Саша съёжился, втянул голову в плечи. Им уже велели пододвинуть к себе пустой листок и приниматься за работу. Саша послушно взял в руки выданный ему карандаш и замер. Почти все вокруг уже что-то писали — кто-то, держа спину прямо (как учили), кто-то, почти уткнувшись носом в парту. Через проход от Саши, совсем рядом — только руку протянуть, сидела рыжая девочка со смешными хвостиками, которые она то и дело трогала руками, словно, они были ей непривычны и мешали. Девочка, как и Саша, тоже ничего не писала, сидела, крутила головой, с неподдельным восхищением разглядывая всё вокруг: зелёную доску с прицепленной сбоку мятой таблицей, стены, увешанные плакатами, с которых неестественно улыбались нарисованные дети, учительницу, восседающую за учительским столом, на котором стояла ужасающих размеров ваза с искусственными цветами. Саше вдруг показалось всё страшно фальшивым, ненастоящим, а этой девочке, наверно, смешным, потому что она, толкнув свою соседку, что-то шепнула той на ухо и почти сразу же звонко рассмеялась.
Учительница покосилась на неё, но ничего не сказала, только громко постучала карандашом по столу, призывая к порядку. Саша, испугавшись, словно это относилось к нему, а не к рыжей девочке, наклонился над своим пустым листком и с силой вдавил в него карандаш, выводя цифру первого упражнения. Карандаш не выдержал такого напора, негромко треснул, и сломанный грифель отскочил прямо под ноги рыжей девочке, которая, впрочем, ничего не заметила. Где-то с минуту Саша просто тупо смотрел на сломанный карандаш, а потом, когда до него дошёл весь ужас ситуации, понял, что сейчас расплачется. Он силился сдержаться, но глаза сами собой заполнялись слезами.
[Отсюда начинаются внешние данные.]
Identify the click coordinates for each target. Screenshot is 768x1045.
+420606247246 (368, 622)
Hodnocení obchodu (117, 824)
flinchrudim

— Ты чего? — сосед по парте толкнул Сашу локтем в бок. Саша вздрогнул, но обернулся.
Его посадили рядом с мальчишкой, который мало чем, на Сашин взгляд, отличался от мелких гопников с их шестьдесят пятого. Невысокий, но крепкий, с копной тёмных, чуть вьющихся волос, с озорными глазами, в которых плясали, кривляясь, чертенята. Ворот рубашки был развязно расстёгнут, верхняя пуговица болталась на остатках ниток, а правый манжет чем-то испачкан. Саша, которому мама велела быть очень аккуратным, чтобы «произвести на учителей хорошее впечатление», чуть ли не с ужасом взирал на своего соседа, но того, казалось, ничего не беспокоило — ни торчащие во все стороны волосы, ни грязные манжеты, ни махры ниток с повисшей на них пуговицей.